I am a bit frustrated as I could not find a solution to my problem which seems easy to do in r with package gapfill but here in python it is more difficult.
Coming to my problem: I have an xarray (3d) with the dimensions latitude, longitude and time. What I want is to interpolate nan values in each raster/array (caused by cloud and other distortions). The nan values form blocks (due to the clouds) and are sometimes relatively big. My idea is to interpolate not only with the neighbouring pixels of each timestep but also with the timesteps from before and after (the assumption is that the pixel some days before and some days after have a realtively similar value as the landcoverage is not changing so fast).
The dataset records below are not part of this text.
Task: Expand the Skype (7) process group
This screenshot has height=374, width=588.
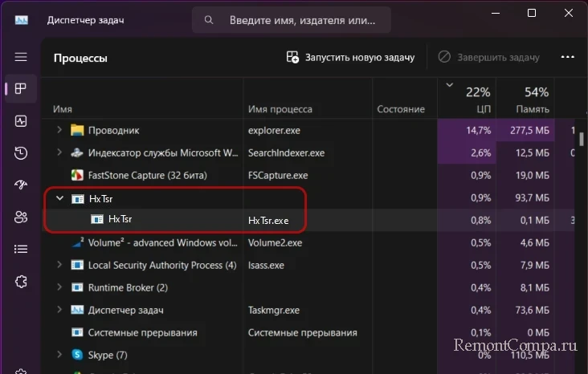Action: point(59,355)
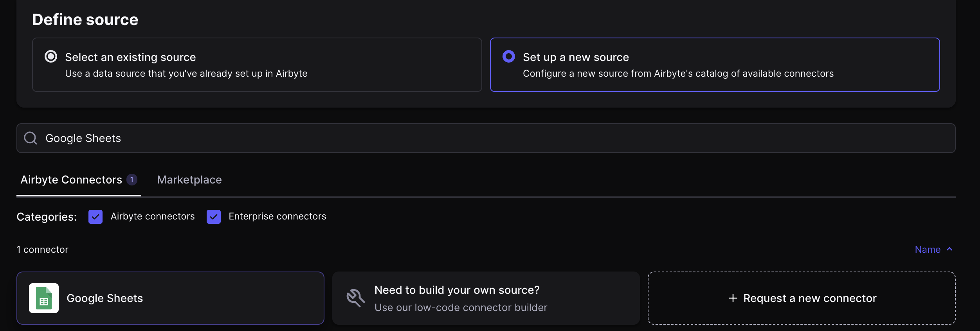Click the Google Sheets spreadsheet icon
The height and width of the screenshot is (331, 980).
44,298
My aim is to do a linear interpolation over time with the same pixel position. (how many timesteps before and after is also something where I am not sure how I can define that in the interpn function?)
I found different options to do that, however non was working yet. The most promising method I found is from the package scipy with the interpolate.interpn function. This function uses a numpy array not an xarray. My attempt:
#change from xarray to numpy
my array_np = my array.to_numpy()
# lable dimensions (what is done when building a numpy with meshgrid)
x = array_np [0]
y = array_np [1]
z = array_np [2]
#get index of nan values
nanIndex= np.isnan(array_np ).nonzero()
nanIndex
#name dimensions of nan values
xc= nanIndex[0]
yc= nanIndex[1]
zc= nanIndex[2]
# For using the scipy interpolate. interpn function:
# points = the regular grid - in my case x,y,z
# values = the data on the regular grid - in my case my array (my_array_np)
# point_nan = the point that is evaluate in the 3D grid - in my case xc, y,c, zy
points = (x, y, z) # dimensions
points_nan = (xc, yc, zc) #nandimensions
print(interpolate.interpn(points, my_array_np, points_nan))
What I get now as an error is:
"The points in dimension 0 must be strictly ascending"
Where am I wrong? Thanks for you help in advance! If you have another other solutions which also solves my probelem beside scipy I am also happy for help!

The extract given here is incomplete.